Vous êtes historien, auteur de plusieurs livres sur la question du génocide… Quel regard portez-vous sur le documentaire Le Fils du marchand d’olives ?

Lorsqu’on travaille sur les violences de masse, comme celles qui ont touché les Arméniens ottomans, on est d’emblée confronté à l’historiographie officielle turque, qui pratique un déni sans nuance et a construit une histoire nationale alimentant les manuels scolaires et les élèves de la maternelle à l’université. Mais l’on rencontre aussi une génération d’universitaires qui tentent de s’extraire de cet enfermement idéologique et de comprendre en quoi le déni officiel constitue une chape de plomb rendant la démocratisation de la Turquie problématique.

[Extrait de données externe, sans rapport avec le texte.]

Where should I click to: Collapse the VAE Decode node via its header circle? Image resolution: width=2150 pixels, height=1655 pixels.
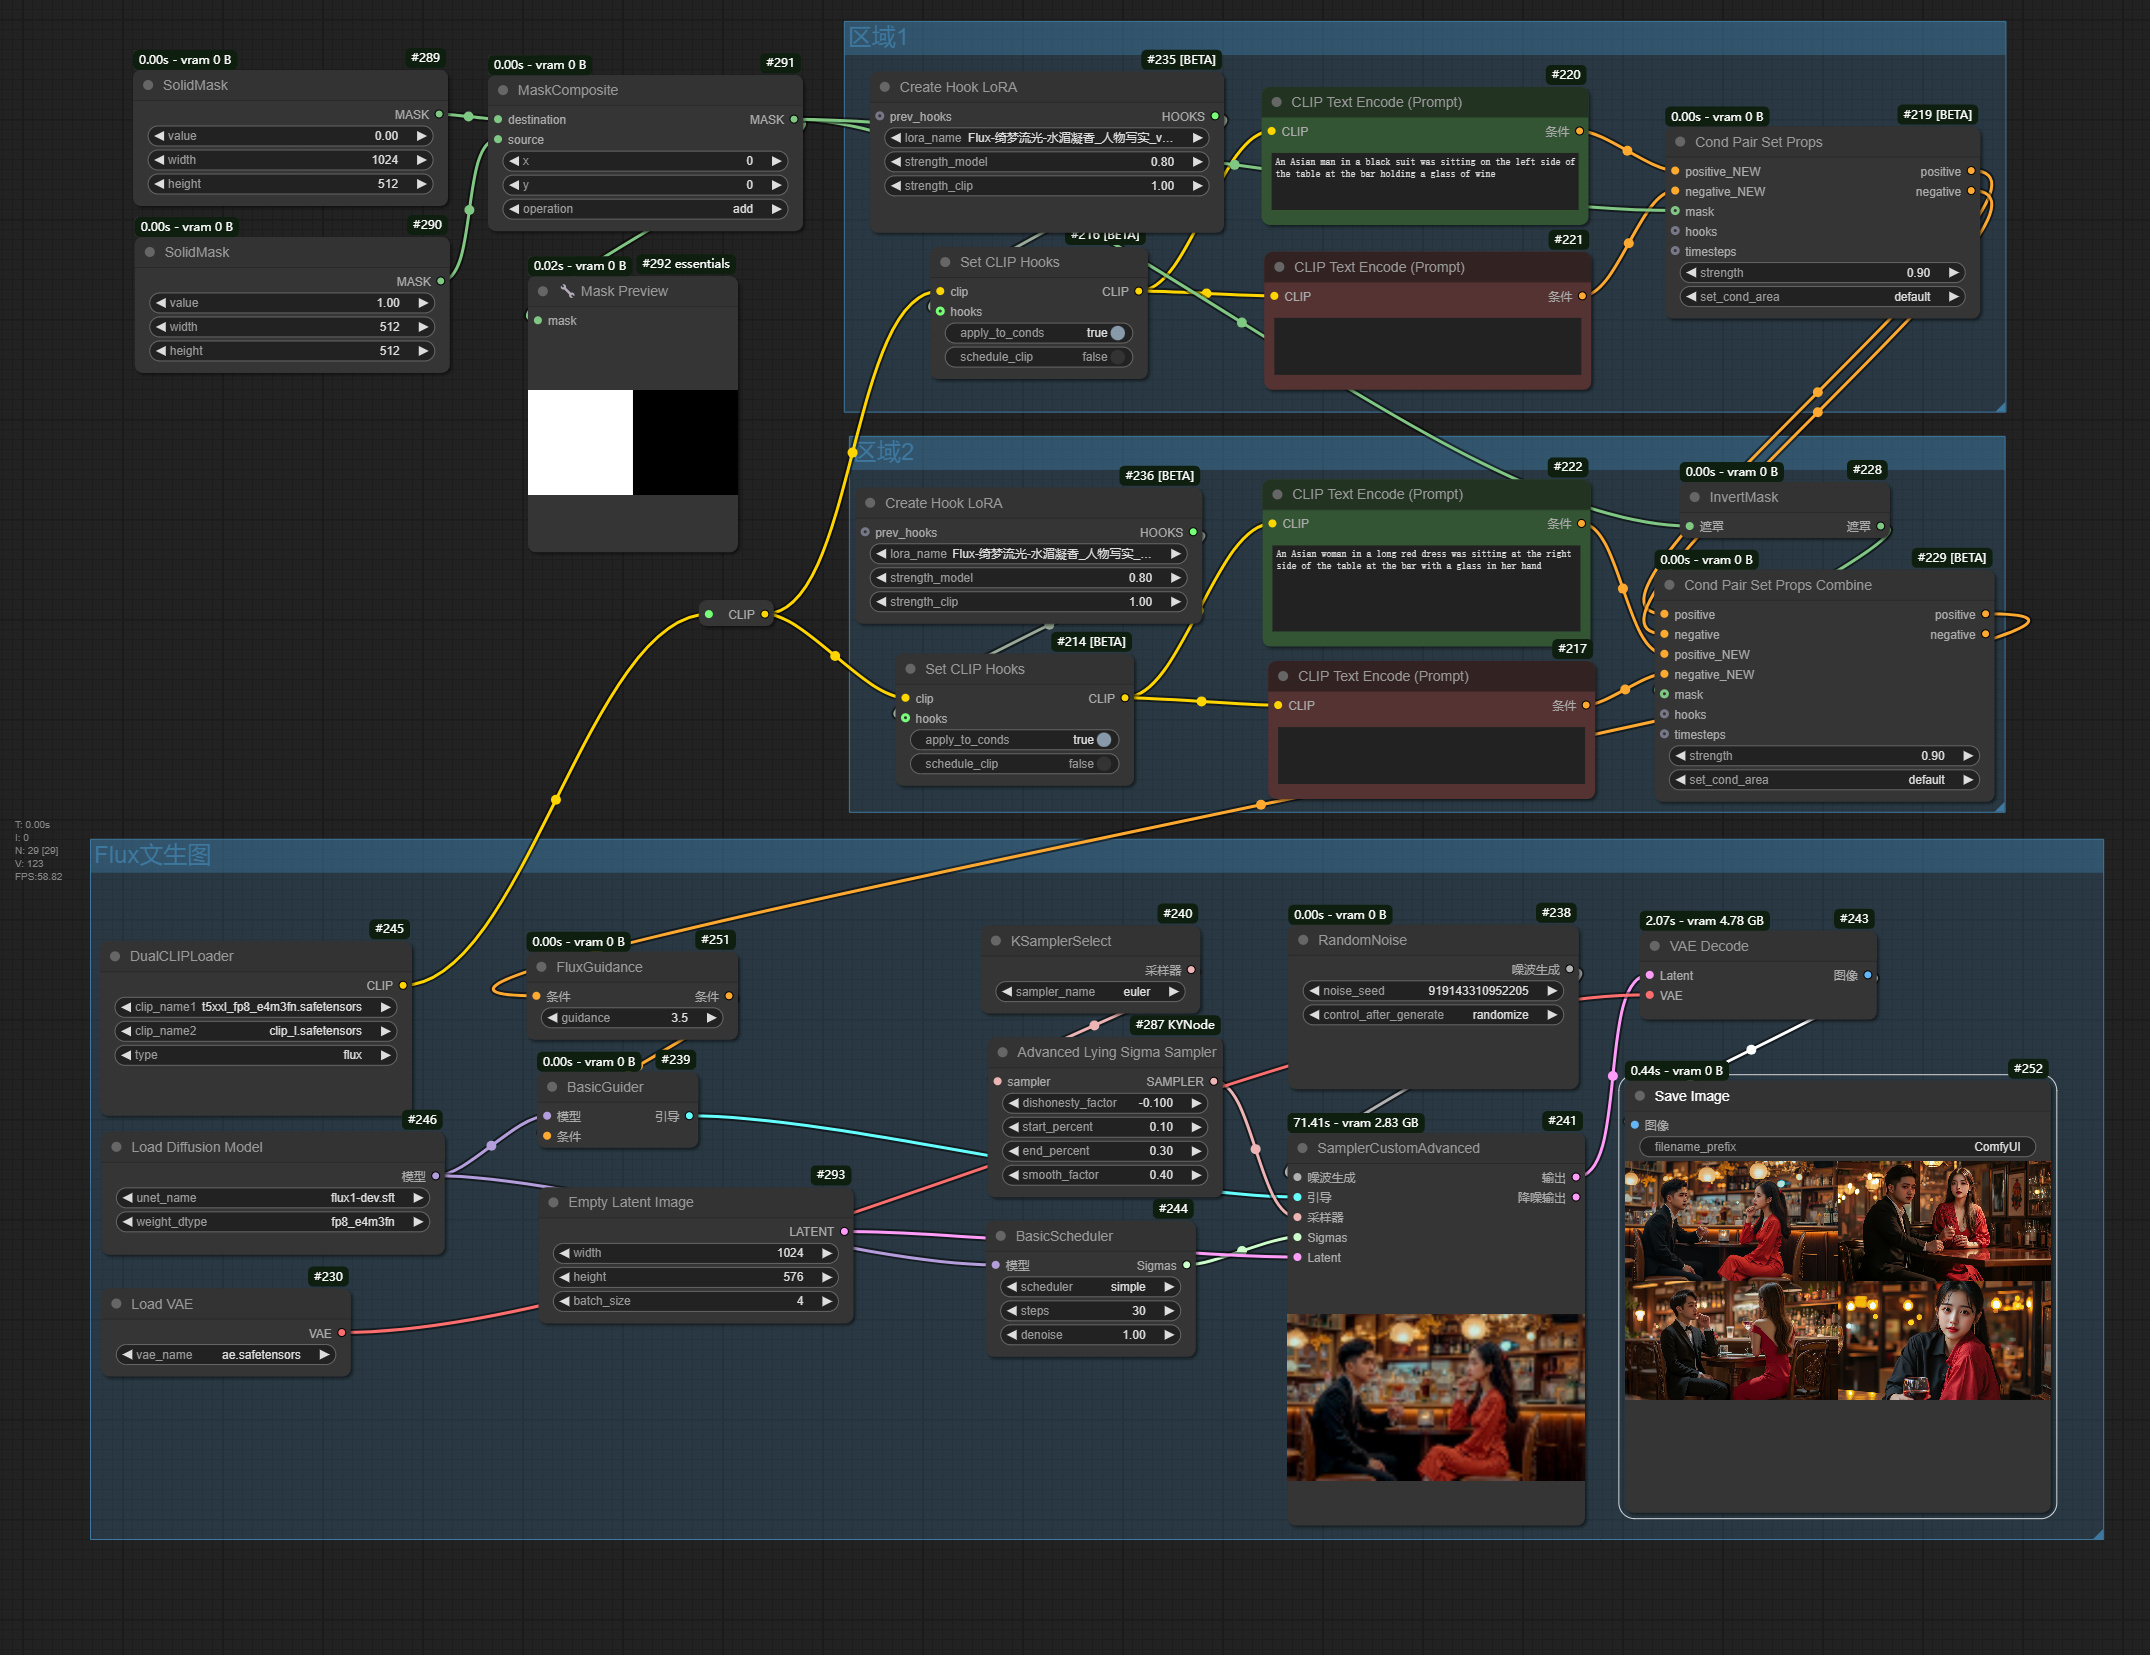[1653, 946]

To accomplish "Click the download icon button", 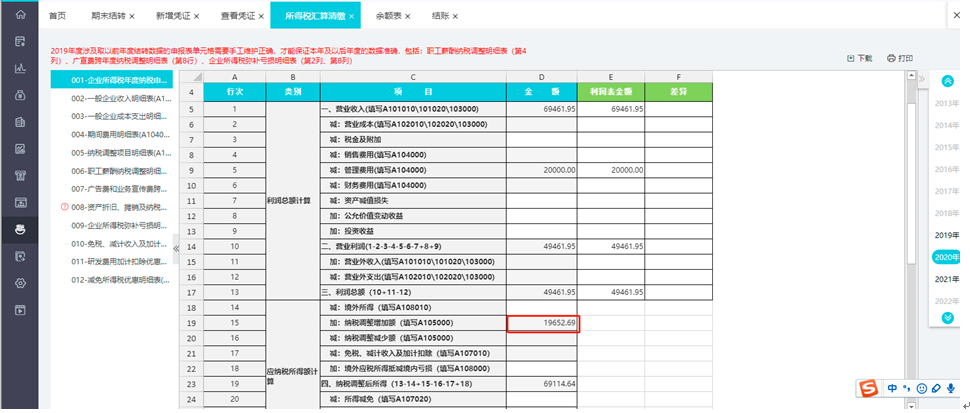I will (x=859, y=58).
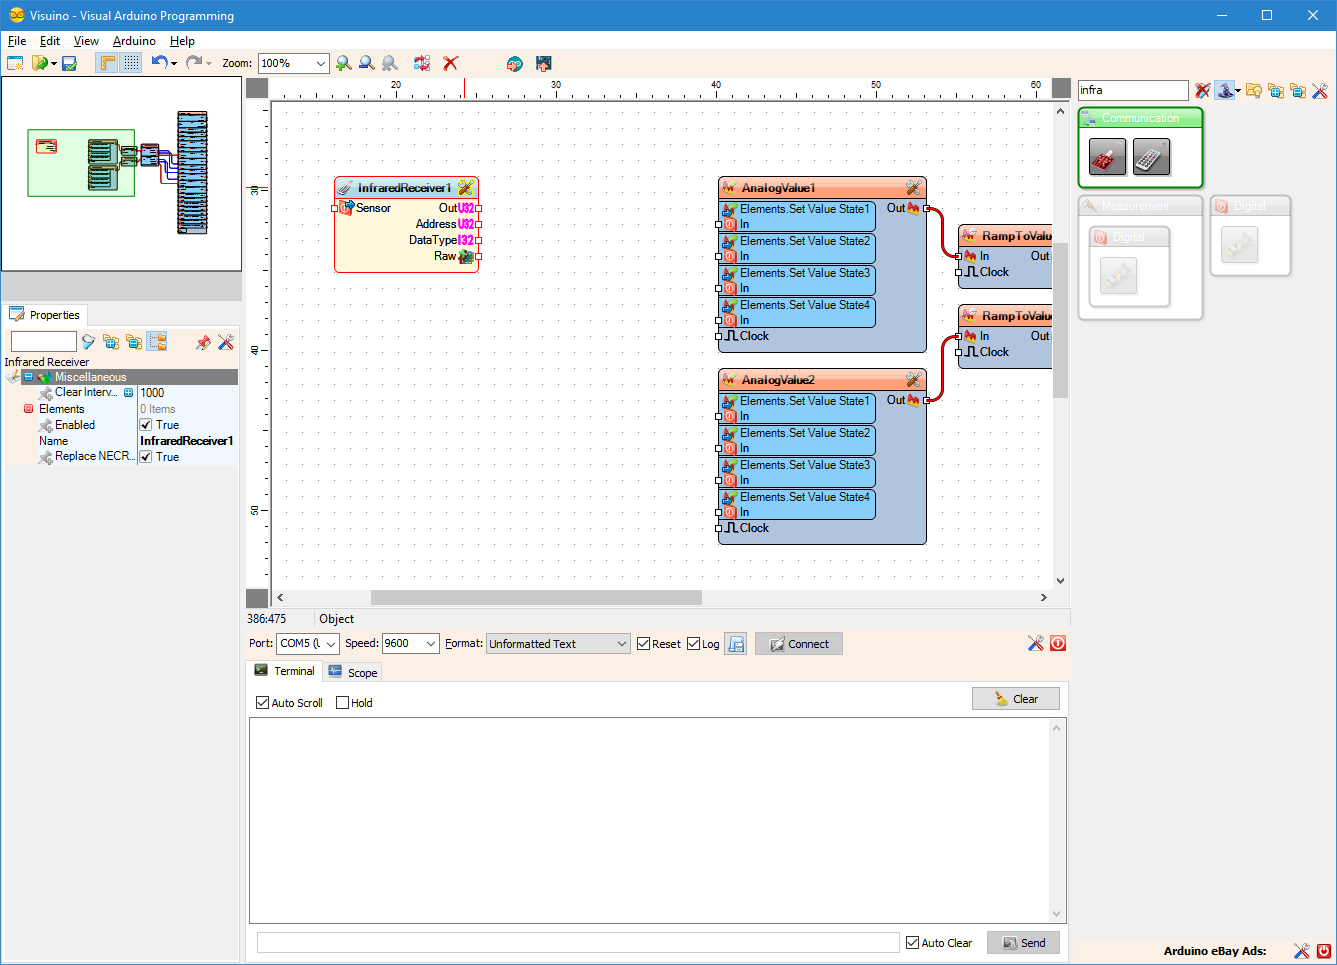1337x965 pixels.
Task: Open the Arduino menu
Action: click(134, 41)
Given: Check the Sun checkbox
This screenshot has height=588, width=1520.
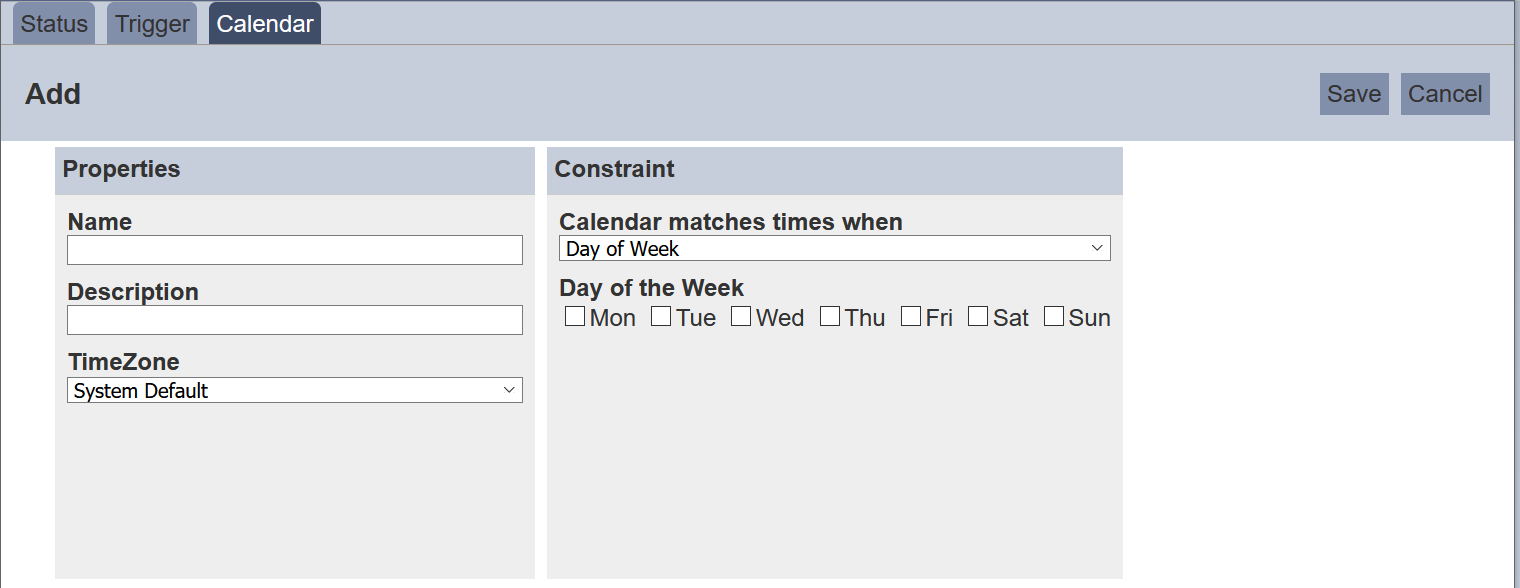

Le film de Mathieu scrute justement la société turque et les problèmes qui se posent à elle du fait de cette mémoire interdite. Il a compris que le discours des autorités, constant depuis plus de quatre-vingt dix ans, s’apparente à de l’autisme. Il s’est par conséquent mis à l’écoute de la société turque, en particulier des jeunes générations.

La quête personnelle de l’auteur, qui cherche à comprendre pourquoi son grand-père a quitté ce pays, se transforme au fil du film en enquête sur les tabous de la Turquie contemporaine. Les échanges avec les jeunes sont particulièrement édifiants à cet égard. L’humour, la créativité de Mathieu, qui s’expriment notamment dans ses extraordinaires dessins, apportent de surcroît une fraicheur au documentaire.

Pour vous, quels sont les démarches envisageables pour que la Turquie reconnaisse le génocide de 1915 ?

La Turquie officielle n’est manifestement pas aujourd’hui dans une logique visant à assumer son passer, à admettre le génocide commis durant la Première Guerre mondiale. Mais, comme je l’ai déjà souligné, il existe dans ce pays un noyau d’intellectuels qui luttent pour la démocratisation du pays et pour que sa société échappe une fois pour toute aux dogmes kémalistes bloquant toute avancée. C’est avec eux que nous avons le devoir de travailler, en tenant compte de l’état de l’opinion publique turque comme de celui des descendants des rescapés du génocide.

Les historiens et les créateurs portent une lourde responsabilité, celle d’être des passeurs de mémoire, pédagogues en mesure de trouver les formes qui conviennent pour transmettre un message. C’est probablement plus par des actions concrètes et quotidiennes, aussi modestes soient-elles, que nous parviendrons à sensibiliser la société turque au cancer qui la ronge, à savoir le nationalisme virulent, qui empêche l’établissement d’un dialogue politique avec des groupes historiques encore perçus comme des ennemis intérieurs et régulièrement stigmatisés.

Nombre d’intellectuels et d’institutions européens ont dorénavant conscience de ce verrou à faire sauter et peuvent, pour les plus courageux et les plus exigeants en matière d’éthique, apporter une contribution intéressante au dialogue qui s’impose.

Quel message aimeriez-vous faire passer à la communauté arménienne ?

Le combat pour la mémoire et le droit mené par les descendants des victimes du génocide est une démarche universelle, un refus de l’acte accomplis, qui envoie un message fort : il ne faut jamais renoncer à l’exigence de justice, quel que soit le rapport de force. La démarche arménienne est patiente, bien que douloureuse, et elle se doit aussi d’être sereine, dénuée d’esprit revanchard, mais toujours ferme dans sa position. Elle obligera ainsi les Etats à dépasser leur logique de realpolitk et à intégrer des positions éthiques. Lorsqu’il s’agit de crimes de génocide, il n’est pas possible de transiger sur les principes au nom d’une logique d’Etat, d’autant que le fléau perdure.